:: PAGE TEXT ::
= = = =
= Alex & Nilusha =

Australian jazz group

Alex & Nilusha was an Australian jazz collaboration led by percussionist Alex Pertout and vocalist Nilusha Dassenaike. Their work incorporated the influences of their Latin American (Pertout) and South Asian (Dassenaike) heritages.

Recordings featured various Australian and international guests, including American guitarist Mike Stern, Egyptian percussionist Hossam Ramzy, Australian pianist Paul Grabowsky, Indigenous Australian singer-songwriter Tom E. Lewis, Latin jazz flautist Dave Valentin, Australian guitarist Leonard Grigoryan, Puerto Rican pianist Edsel Gomez, Cuban Tres master Pancho Amat, Cuban violinist William Roblejo, and trumpeter Miroslav Bukovsky.

ABC Jazz named their debut album Moments in Time as Album of the Week and listed it among the Top 5 Australian Jazz Albums of 2012. ABC Radio National featured the album on The New Music Show, with Andrew Ford interviewing them about how their heritages impact their style and highlighting the cultural importance of the album. Their 2014 release Tales To Tell was awarded the ‘Premio Internacional’ at the 2015 XIX CubaDisco Music Awards in Havana, Cuba.

== Members ==
===Alex Pertout===
Alex Pertout is from Santiago, Chile. He lived in Gorizia, Italy during his teenage years, and grew up in Melbourne, Australia.
= = = =
:: DATA RECORDS ::
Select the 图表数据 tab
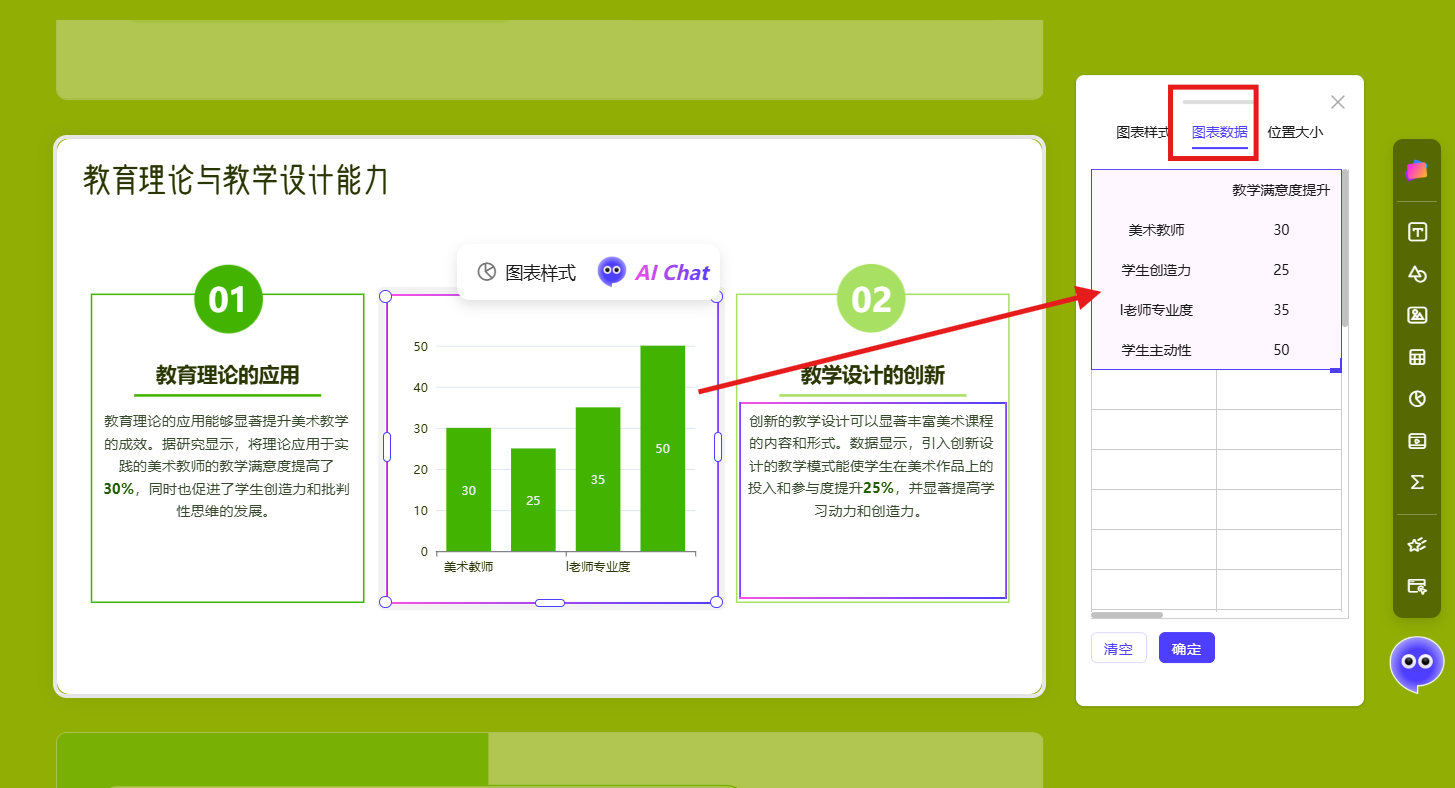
= = = =
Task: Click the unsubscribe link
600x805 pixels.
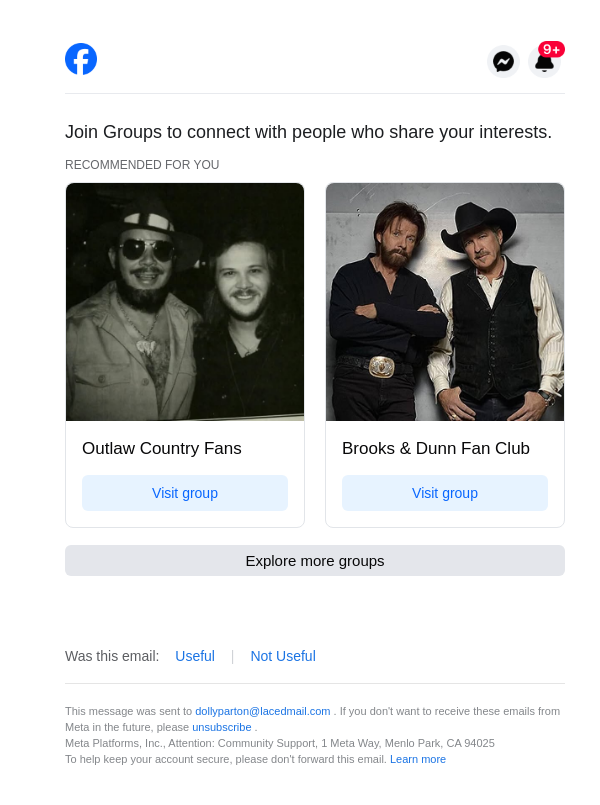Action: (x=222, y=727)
= = = =
:: PROBLEM DETAILS ::
Answer these from the Alex & Nilusha text:
1. Which award did Tales To Tell receive at the 2015 XIX CubaDisco Music Awards?
2. What instrument is Pancho Amat named a master of?
3. In which Italian town did Alex Pertout live during his teenage years?

:: RESPONSE TO THIS TASK ::
1. The 'Premio Internacional'
2. The tres
3. Gorizia